Dass Jamie am Ende doch zu Cersei steht, passt zwar irgendwie. Aber auch bei ihm wird uns kaum Gelegenheit gegeben, seinen Sinneswandel nachzuvollziehen. Und die sonst so genialen Strategen Varys und Tyrion haben die meiste Zeit der Staffel ihre Schlauheit irgendwo im Wald vergessen.
Genauer hinschauen, kann bei Staffel 8 nicht nur wegen vergessenen Kaffeebechern weh tun. Ein Drache der hilflos binnen Sekunden von Geschützen vom Himmel geholt wird, ein anderer der gleich in der nächsten Folge eine viel größere Anzahl von Geschützen zerstört, ohne auch nur einen Kratzer abzubekommen. Die Unbefleckten in der langen Nacht fast ausradiert, haben offenbar wie die Dothraki das Klonen entdeckt und sind gegen Ende der Staffel auf einmal wieder eine Riesen-Armee.
Dieser Aspekt fällt zwar auch unter Logiklücke, hat sich aber einen eigenen Punkt verdient.

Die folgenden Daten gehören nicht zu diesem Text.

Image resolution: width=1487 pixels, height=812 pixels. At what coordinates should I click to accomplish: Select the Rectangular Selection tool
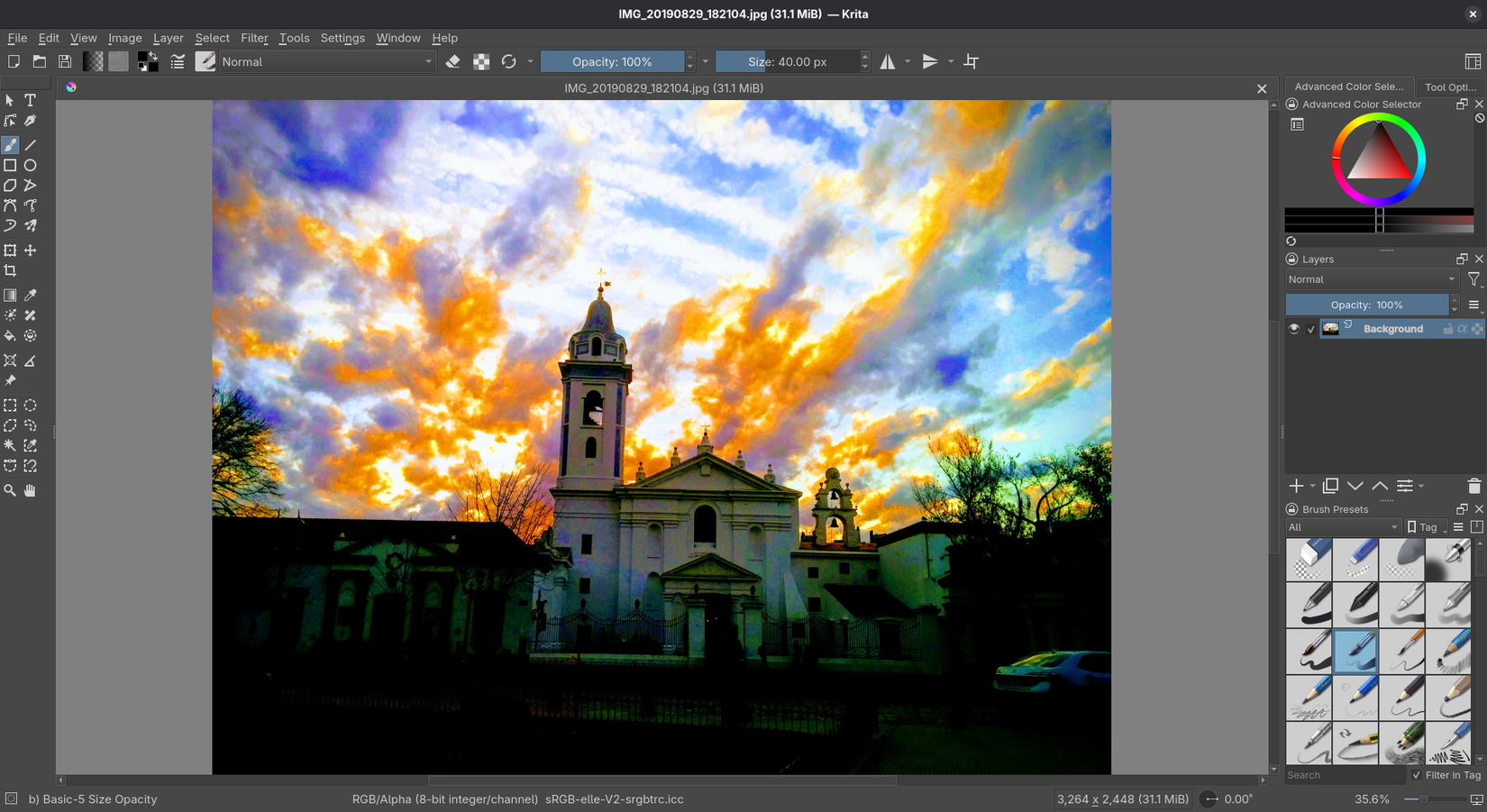click(x=10, y=406)
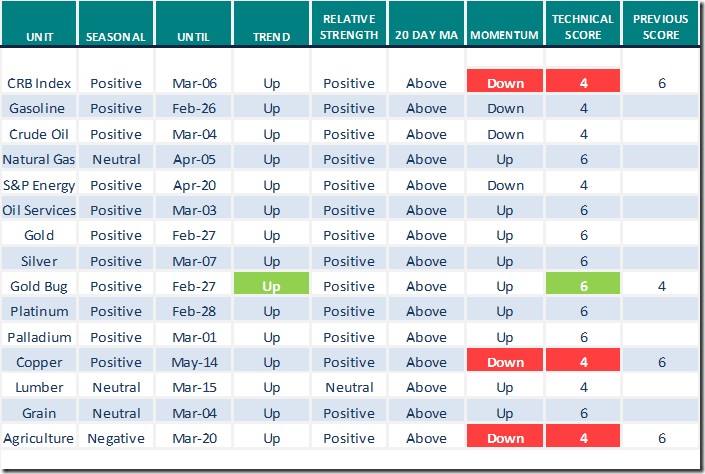
Task: Select the May-14 date cell
Action: click(194, 362)
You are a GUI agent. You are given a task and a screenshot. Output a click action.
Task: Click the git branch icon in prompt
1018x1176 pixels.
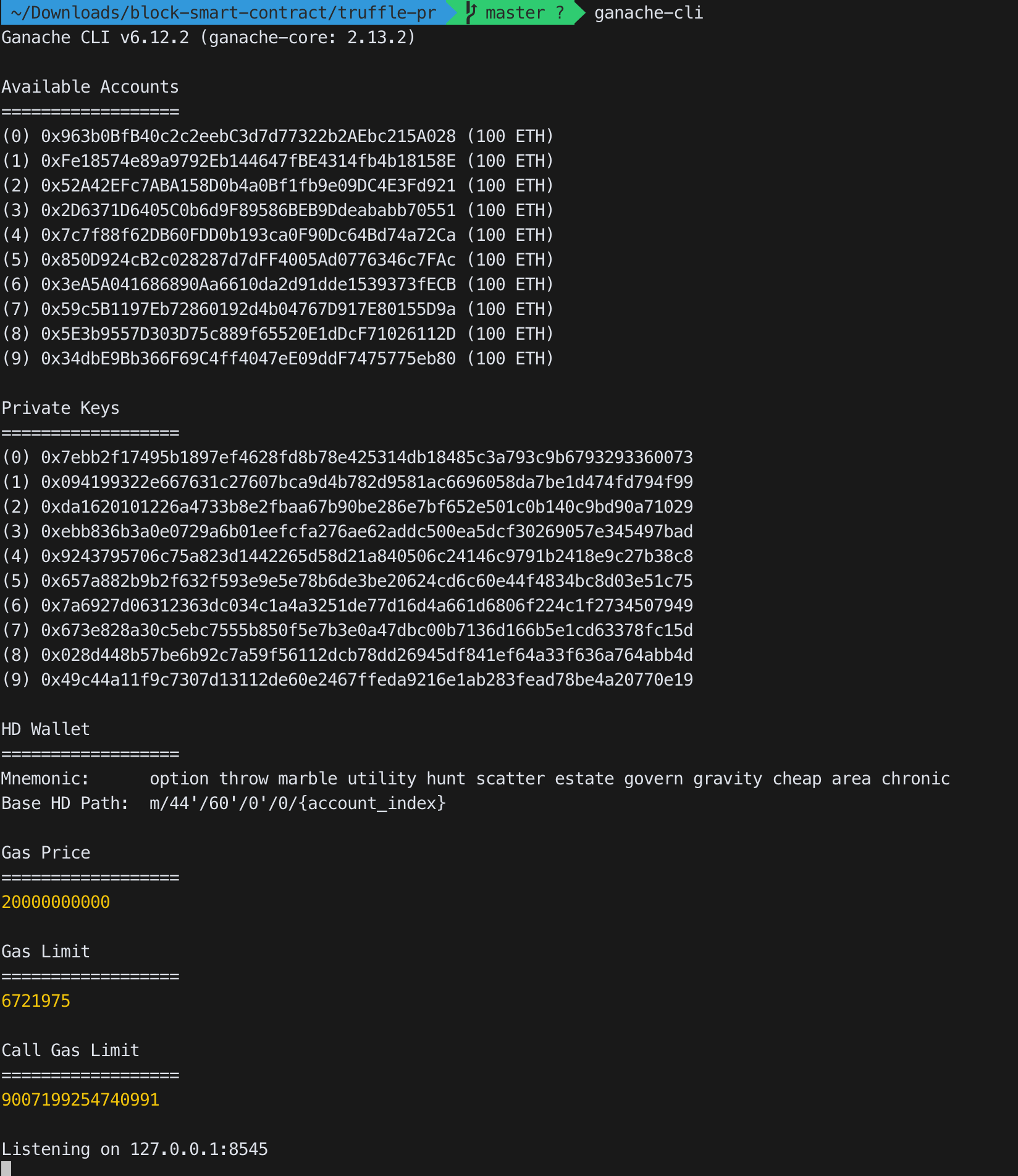coord(471,12)

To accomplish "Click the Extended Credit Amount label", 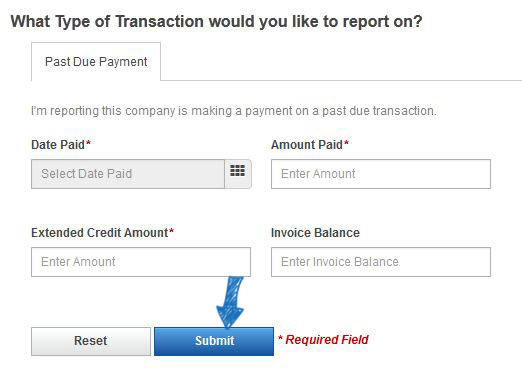I will 100,233.
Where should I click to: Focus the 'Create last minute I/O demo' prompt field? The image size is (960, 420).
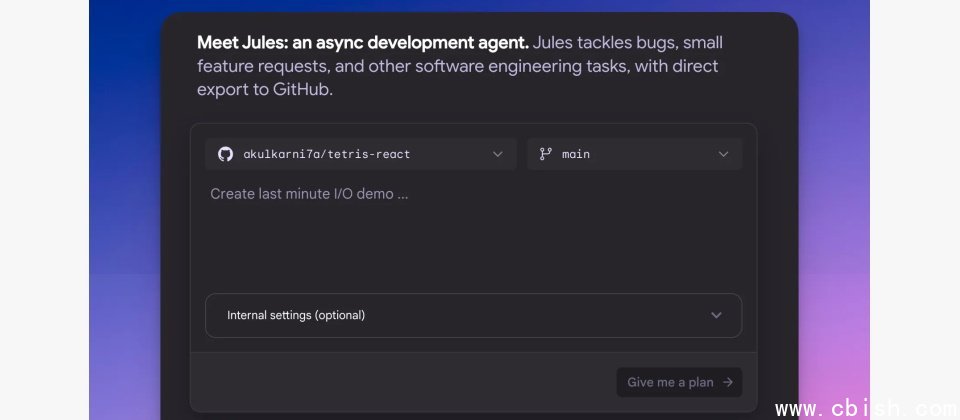[309, 194]
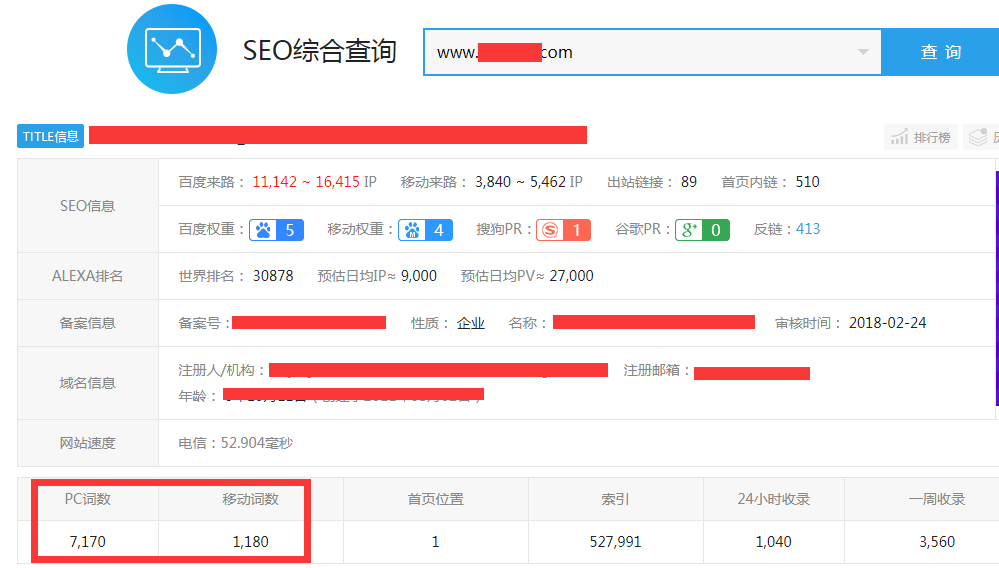
Task: Open the Google PR badge showing 0
Action: coord(702,230)
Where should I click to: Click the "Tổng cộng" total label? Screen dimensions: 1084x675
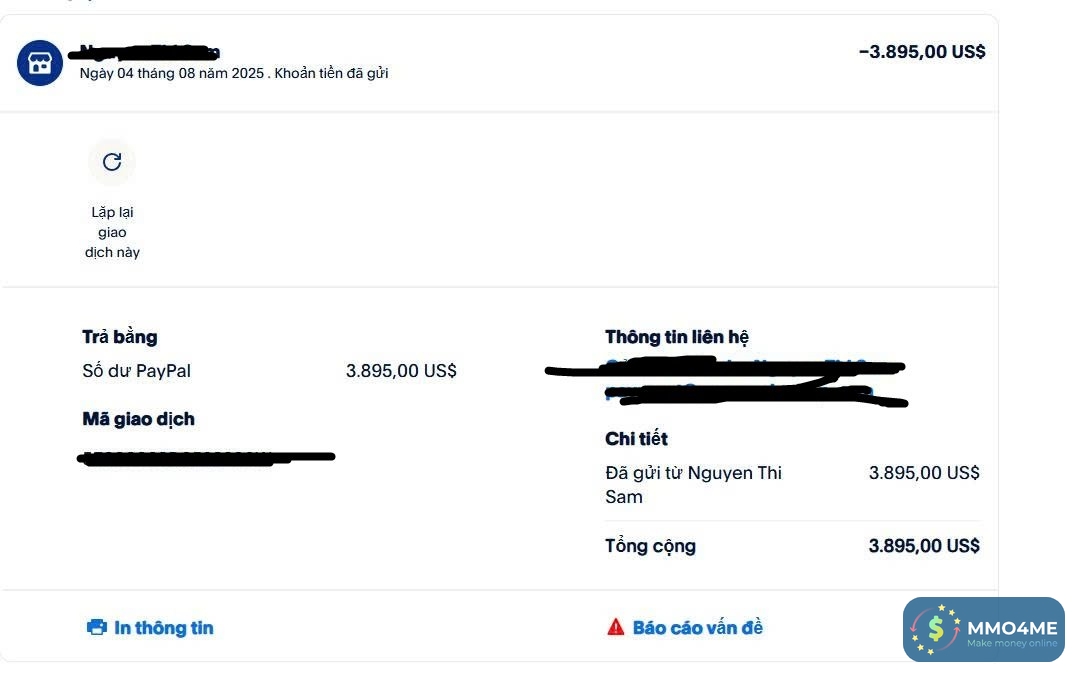tap(650, 546)
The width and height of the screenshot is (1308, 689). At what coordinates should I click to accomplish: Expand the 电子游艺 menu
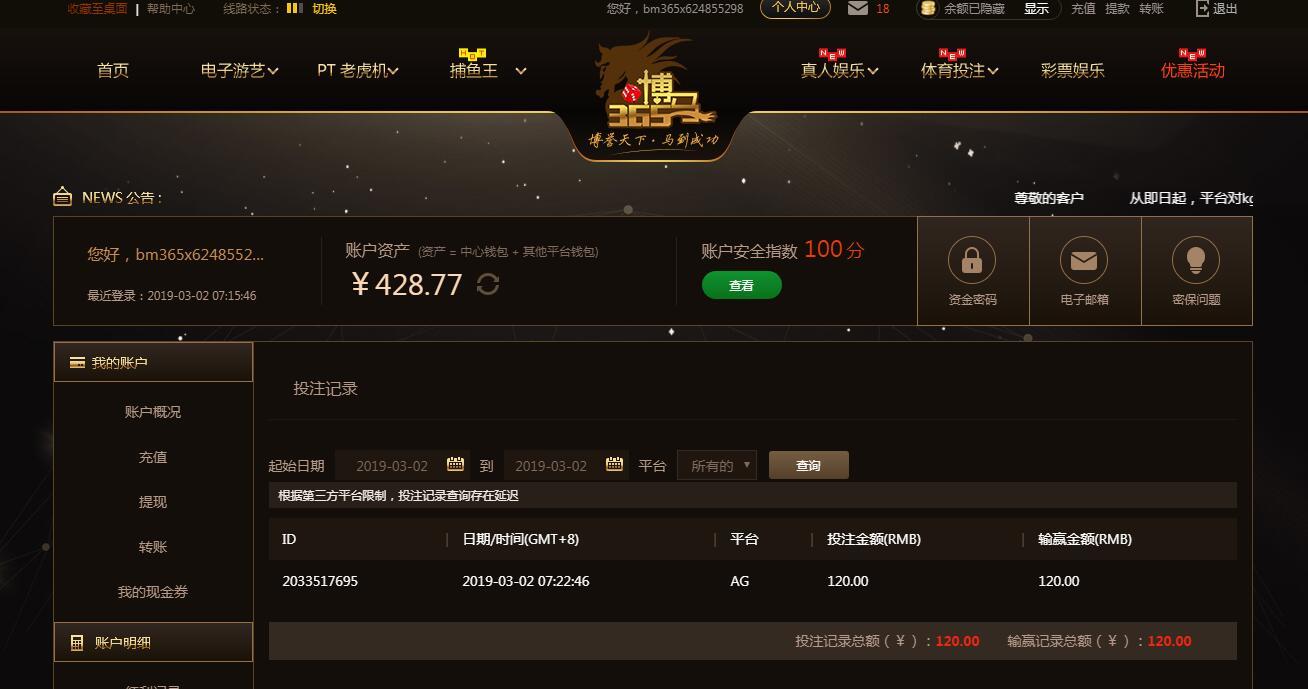click(239, 70)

Gespannt warten wir auf den Showdown und den finalen Kampf um Königsmund und dann lässt sich die Goldene Kompanie ausradieren, wie eine Gruppe Schulbuben, ein einziger Drache (sein Bruder vorher easy vom Himmel geholt) legt im Alleingang alles in Schutt und Asche. Und Cersei, die sonst immer noch ein Ass im Ärmel hat, tut nichts als stocksteif auf die Stadt hinunter zu schauen. Nein, das war zu wenig.
Trotz der in Punkt 1 erwähnten Gehetztheit. Man wird den Eindruck nicht los, es wurde gleichzeitig zu viel Zeit für Unwichtiges aufgewandt, die man besser verwendet hätte, um die Entwicklung von Charakteren glaubhaft zu erklären. Zum Beispiel in den wenig ereignisreichen Folgen 1 und 2. Oder das Gelage nach der langen Nacht. Da wird die Zeit mit Trinkspielchen tot geschlagen und aus Brienne und Jamies komplexer Beziehung eine billige kleine Nummer gemacht. Oder in der letzten Folge als Tyrion eine Minute seine Sesselchen schön aufstellt. Wenn man so viele wichtige Entwicklungen überspringt, wirkt das dann ein wenig wie Verhöhnung. Und statt uns einen Einblick in Daenerys Gefühlswelt bei ihrem Königsmund Massaker zu geben, wird ewig die Flucht von Arya aus der brennenden Stadt inszeniert. Sehr gelungen ja, aber die Balance stimmt hier einfach nicht.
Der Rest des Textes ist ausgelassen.